After ice cream and coffee, to supplement the five sandwiches we'd each consumed so far, we headed for our last 'D' of the day. The Devils Rest.
We headed up via Angels Rest trail, with Zack setting a furious pace.... It started to rain halfway up. It felt refreshing as it cooled us, as well as washing off the sweat and dirt of the day. We were going quickly and about a mile from the top we ran out of gas. All three of us lay on the trail and closed our eyes for a few minutes. It felt wonderful.
Up we got, and after another mile on the Foxglove trail, we rounded the corner and there we were. We were all deliriously tired and pretty high on the moment! After emptying our water bottles, we headed off, shuffling down past Wahkeena Falls and back to the road. We were headed the 3 miles back to the parking lot, when a guy in a truck asked if we wanted a ride? "Yes we do", was the unanimous reply. It was getting dark and we called it a day.
We were tired for a few days afterwards, but it was worth it! I probably won't try it again but it sure felt like we connected with Columbia Gorge and a good chunk of it's beauty. And it's nice to know what the body is capable of. If I had any advice on this, it would be to keep the pace low, stay aerobic, and focus on walking softly to conserve energy, eat and drink every couple of hours.
Perhaps the most magical thing I get from all-day hikes, is the expanded connection I feel to surroundings. I spend quite a bit of time indoors and an all-day hike seems to reset my bio clock. It feels devotional too, to witness the sun from it's first rays until it sets, all the way on the other horizon.

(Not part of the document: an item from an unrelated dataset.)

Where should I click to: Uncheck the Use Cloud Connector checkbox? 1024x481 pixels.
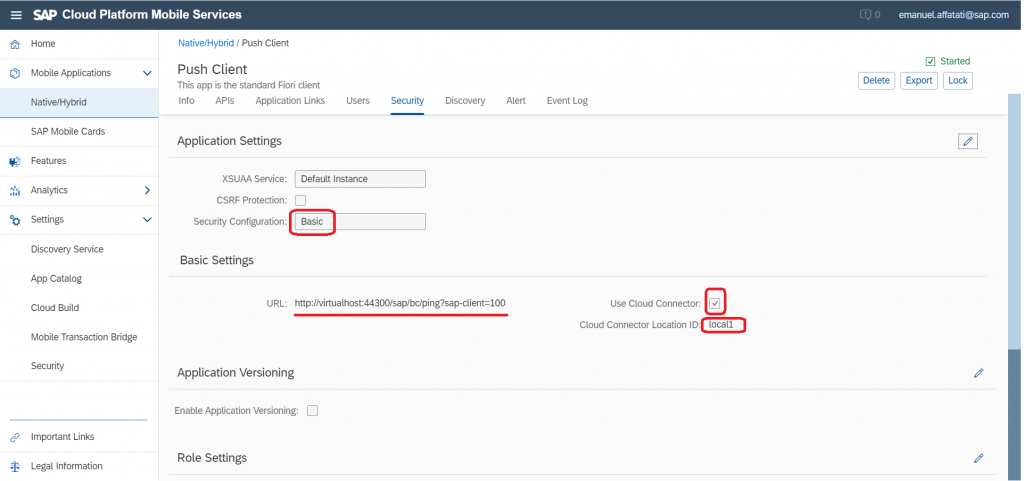pyautogui.click(x=715, y=303)
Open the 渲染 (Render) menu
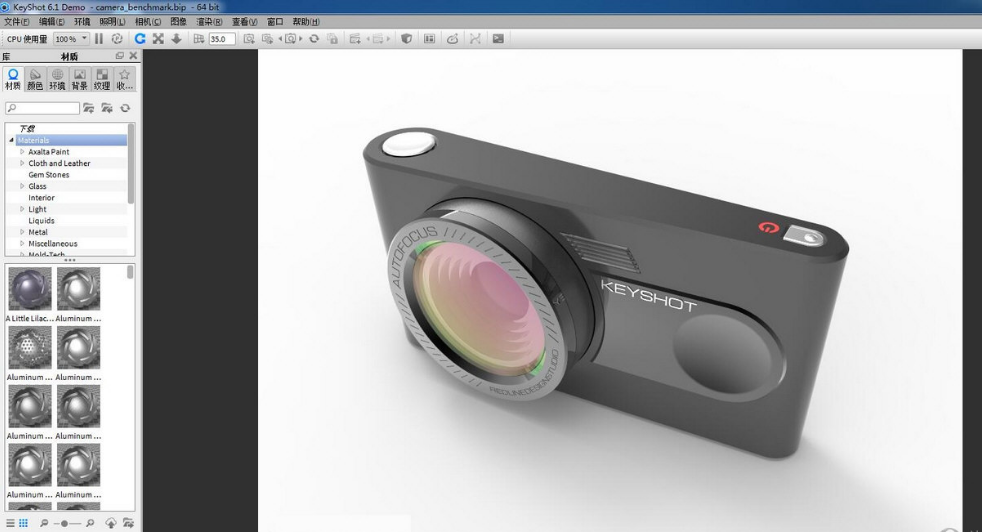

After getting home, I looked up some writing and found these lines from Mary Oliver in the middle of her poem, Summer Day. I like what she wrote:
I don't know exactly what a prayer is.
I do know how to pay attention, how to fall down
into the grass, how to kneel down in the grass,
how to be idle and blessed, how to stroll through the fields,
which is what I have been doing all day.
Tell me, what else should I have done?